O Centro Universitário Belas Artes e a Legend Capital lançaram uma pós-graduação em Autonomia Financeira Feminina com o objetivo explícito de enfrentar um problema estrutural: mesmo mulheres com independência econômica e posições executivas frequentemente delegam decisões financeiras a homens — maridos, pais ou consultores. A iniciativa quer oferecer ferramentas práticas para que mulheres assumam controle do patrimônio, das negociações bancárias e das estratégias de investimento no dia a dia e nas empresas que dirigem.

A proposta pedagógica articula finanças pessoais e empresariais com temas de liderança, comportamento e empreendedorismo, organizados em trilhas voltadas para uso imediato. Segundo as idealizadoras, a dificuldade não é falta de capacidade, mas o afastamento histórico da linguagem financeira da experiência feminina. O programa busca, portanto, eliminar barreiras simbólicas e técnicas que intimidam e afastam mulheres desse campo.

O lançamento apoia‑se também em dados que apontam risco real: levantamento do Insured Retirement Institute indica que cerca de 70% das mulheres trocam de consultor financeiro no primeiro ano após a perda do parceiro — um momento em que muitas precisam tomar decisões para as quais não foram preparadas. Daniella Marques, da Legend Capital e ex‑presidente da Caixa, defende que o letramento financeiro é ferramenta central para reduzir vulnerabilidades e ampliar segurança econômica.

A iniciativa encontra terreno fértil num mercado e numa sociedade que ainda reproduzem desigualdades de gênero na esfera financeira.

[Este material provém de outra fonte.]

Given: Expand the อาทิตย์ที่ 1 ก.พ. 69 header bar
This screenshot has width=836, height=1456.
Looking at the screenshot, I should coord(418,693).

Ao mesmo tempo, sua eficácia dependerá do alcance — custo, escala e inclusão digital são limites potenciais — e da articulação com políticas públicas que promovam educação financeira ao longo da vida. Em termos políticos e econômicos, programas como este expõem tanto uma oportunidade de mercado quanto uma falha persistente nas redes de proteção e nas práticas educativas que, se não corrigidas, mantêm parcelas da população expostas a riscos evitáveis.